Auto lenders are lining up to oppose the Consumer Financial Protection Bureau’s plan to publish consumer complaints with financial services providers on its website.
CFPB Director Richard Cordray encouraged consumers to start submitting their narratives in a blog post March 19 on the bureau’s website, consumerfinance.gov. The bureau said it expects to start publishing the narratives at an unspecified date later this year. Consumers can also opt not to share their stories publicly.
Auto lender trade groups have responded quickly.
“The CFPB’s policy on publishing consumer narratives in its public Consumer Complaint Database is impracticable and unworkable,” Bill Himpler, executive vice president of the American Financial Services Association, wrote in an email to Automotive News on March 19. “Publishing unverified and unfiltered claims could pose significant brand and reputational risk to financial services companies.”
At the same time, he said, the CFPB database doesn’t adequately protect consumer privacy.
Frank Keating, CEO of the American Bankers Association, echoed Himpler’s remarks.
“While the banking industry is committed to helping consumers make informed and responsible financial decisions, public disclosure of unverified consumer complaint narratives doesn’t advance that goal and raises significant consumer privacy issues,” Keating said in a statement. “This risks turning the CFPB database into a questionable -- even misleading -- resource and risks tarnishing the reputation of individual companies without substantiation.”
11,941 auto complaints
The CFPB said it intends to remove personal information from the narratives that could identify individual consumers. Specific lenders, however, will be named in the complaints.

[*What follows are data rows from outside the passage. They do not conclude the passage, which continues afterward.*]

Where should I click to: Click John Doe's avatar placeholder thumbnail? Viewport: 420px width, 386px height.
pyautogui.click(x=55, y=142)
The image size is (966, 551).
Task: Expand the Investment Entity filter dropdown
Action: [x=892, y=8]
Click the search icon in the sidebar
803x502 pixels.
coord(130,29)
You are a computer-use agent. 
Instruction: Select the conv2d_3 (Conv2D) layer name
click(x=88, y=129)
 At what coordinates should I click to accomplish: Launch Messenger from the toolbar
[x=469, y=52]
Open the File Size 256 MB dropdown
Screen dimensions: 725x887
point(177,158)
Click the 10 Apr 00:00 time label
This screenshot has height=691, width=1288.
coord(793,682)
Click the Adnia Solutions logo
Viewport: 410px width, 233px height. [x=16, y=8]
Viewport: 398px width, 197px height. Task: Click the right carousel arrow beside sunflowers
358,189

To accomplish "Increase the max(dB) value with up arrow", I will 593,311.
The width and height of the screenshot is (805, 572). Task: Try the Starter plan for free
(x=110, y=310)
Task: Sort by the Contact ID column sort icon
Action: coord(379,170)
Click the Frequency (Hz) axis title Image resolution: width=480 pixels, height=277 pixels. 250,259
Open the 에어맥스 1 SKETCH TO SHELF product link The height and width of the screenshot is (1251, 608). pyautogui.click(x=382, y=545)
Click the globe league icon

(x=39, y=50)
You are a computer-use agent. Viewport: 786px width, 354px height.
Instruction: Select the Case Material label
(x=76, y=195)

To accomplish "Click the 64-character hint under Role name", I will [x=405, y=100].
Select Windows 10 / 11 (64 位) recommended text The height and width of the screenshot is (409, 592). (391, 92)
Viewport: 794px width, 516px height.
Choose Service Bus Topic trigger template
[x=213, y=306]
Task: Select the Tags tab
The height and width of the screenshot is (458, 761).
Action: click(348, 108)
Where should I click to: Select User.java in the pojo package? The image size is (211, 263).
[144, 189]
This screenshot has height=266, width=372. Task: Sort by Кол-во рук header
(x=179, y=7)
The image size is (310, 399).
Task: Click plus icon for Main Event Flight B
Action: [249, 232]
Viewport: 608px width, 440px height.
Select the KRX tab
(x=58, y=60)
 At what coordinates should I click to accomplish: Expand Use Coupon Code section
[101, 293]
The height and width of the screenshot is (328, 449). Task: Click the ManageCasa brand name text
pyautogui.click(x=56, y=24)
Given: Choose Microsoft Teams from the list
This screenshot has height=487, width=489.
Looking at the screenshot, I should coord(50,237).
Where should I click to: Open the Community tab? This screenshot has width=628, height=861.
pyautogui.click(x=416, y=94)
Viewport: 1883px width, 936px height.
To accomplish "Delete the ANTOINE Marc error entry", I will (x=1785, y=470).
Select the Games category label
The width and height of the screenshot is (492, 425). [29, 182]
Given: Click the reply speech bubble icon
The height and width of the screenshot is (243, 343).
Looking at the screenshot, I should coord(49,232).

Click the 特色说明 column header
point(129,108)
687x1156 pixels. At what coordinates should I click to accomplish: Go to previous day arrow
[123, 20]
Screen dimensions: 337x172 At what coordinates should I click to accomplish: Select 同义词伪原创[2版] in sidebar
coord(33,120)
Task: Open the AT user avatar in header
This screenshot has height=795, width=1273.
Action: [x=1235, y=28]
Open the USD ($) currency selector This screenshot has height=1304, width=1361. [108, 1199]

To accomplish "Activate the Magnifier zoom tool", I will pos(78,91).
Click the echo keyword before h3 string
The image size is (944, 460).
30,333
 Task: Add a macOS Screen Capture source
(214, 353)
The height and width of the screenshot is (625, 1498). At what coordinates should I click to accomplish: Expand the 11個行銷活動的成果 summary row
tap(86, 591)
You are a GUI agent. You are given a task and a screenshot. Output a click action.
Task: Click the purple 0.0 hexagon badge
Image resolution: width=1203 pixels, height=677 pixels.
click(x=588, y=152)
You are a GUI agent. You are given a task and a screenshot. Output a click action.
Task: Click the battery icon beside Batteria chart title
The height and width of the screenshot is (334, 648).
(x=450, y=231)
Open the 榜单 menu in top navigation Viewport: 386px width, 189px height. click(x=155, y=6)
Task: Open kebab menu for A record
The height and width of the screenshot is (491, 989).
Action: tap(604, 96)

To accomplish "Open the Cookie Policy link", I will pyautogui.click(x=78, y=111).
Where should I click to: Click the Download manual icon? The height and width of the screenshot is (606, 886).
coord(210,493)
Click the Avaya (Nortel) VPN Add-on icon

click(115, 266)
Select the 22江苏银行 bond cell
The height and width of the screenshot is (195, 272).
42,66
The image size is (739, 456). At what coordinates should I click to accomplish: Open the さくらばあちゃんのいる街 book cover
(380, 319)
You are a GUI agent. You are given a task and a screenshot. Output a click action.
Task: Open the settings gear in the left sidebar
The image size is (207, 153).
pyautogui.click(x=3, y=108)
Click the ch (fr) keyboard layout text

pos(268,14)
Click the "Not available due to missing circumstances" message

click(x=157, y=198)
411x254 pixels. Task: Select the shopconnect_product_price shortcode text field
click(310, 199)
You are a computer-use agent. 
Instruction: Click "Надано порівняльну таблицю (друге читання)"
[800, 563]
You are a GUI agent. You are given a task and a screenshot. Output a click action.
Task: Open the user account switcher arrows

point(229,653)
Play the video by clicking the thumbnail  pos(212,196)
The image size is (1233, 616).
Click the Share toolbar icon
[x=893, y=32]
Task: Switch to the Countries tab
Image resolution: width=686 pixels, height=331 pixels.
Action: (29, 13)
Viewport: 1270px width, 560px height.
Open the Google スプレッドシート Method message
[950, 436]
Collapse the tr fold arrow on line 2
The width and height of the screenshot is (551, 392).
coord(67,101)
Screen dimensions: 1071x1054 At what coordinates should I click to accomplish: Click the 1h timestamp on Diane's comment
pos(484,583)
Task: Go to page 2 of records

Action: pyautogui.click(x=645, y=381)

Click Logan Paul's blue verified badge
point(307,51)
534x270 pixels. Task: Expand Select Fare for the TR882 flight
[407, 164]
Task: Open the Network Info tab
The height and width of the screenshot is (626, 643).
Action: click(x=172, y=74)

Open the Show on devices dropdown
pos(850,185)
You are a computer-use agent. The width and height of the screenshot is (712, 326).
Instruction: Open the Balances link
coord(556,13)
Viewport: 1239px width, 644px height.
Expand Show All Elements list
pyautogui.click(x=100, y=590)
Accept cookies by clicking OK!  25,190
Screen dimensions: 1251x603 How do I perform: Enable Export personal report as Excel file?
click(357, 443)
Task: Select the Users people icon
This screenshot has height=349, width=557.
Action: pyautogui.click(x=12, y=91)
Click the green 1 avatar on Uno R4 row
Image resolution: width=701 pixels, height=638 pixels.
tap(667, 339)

Lenders can choose whether to publish a public response to a complaint, the bureau said.
The CFPB proposed enabling consumers to publish complaints in July 2014. Until that happens sometime this year, though, consumers will continue to choose from a limited number of standard choices to categorize their complaints, such as “problems when you are unable to pay” or “managing the loan or lease.”
The CFPB launched the database on its consumerfinance.gov website in 2011, starting with complaints about credit cards. It expanded the database in 2012 to include several other types of consumer finance, including mortgages, student loans and auto loans.
According to the CFPB database, the bureau has tallied 11,941 complaints related to auto loans out of more than 550,000 complaints received since 2011.
Other categories, such as mortgages and debt collection, have generated far more complaints.
“Sharing what happened to you with the public can help others see what’s happening in the financial marketplace,” Cordray said in the recent blog post.
However, Himpler said in a written comment filed with the CFPB last year that consumers are likely to give consumer narratives published on the CFPB site more credibility than they deserve.
“Given the high probability that some of the narratives will contain materially inaccurate information, adding the consumer narratives to the Consumer Complaint Database will not provide consumers with useful information about consumer financial products and services,” he said in the comment.
The ABA and Consumer Bankers Association filed similar comments at the time.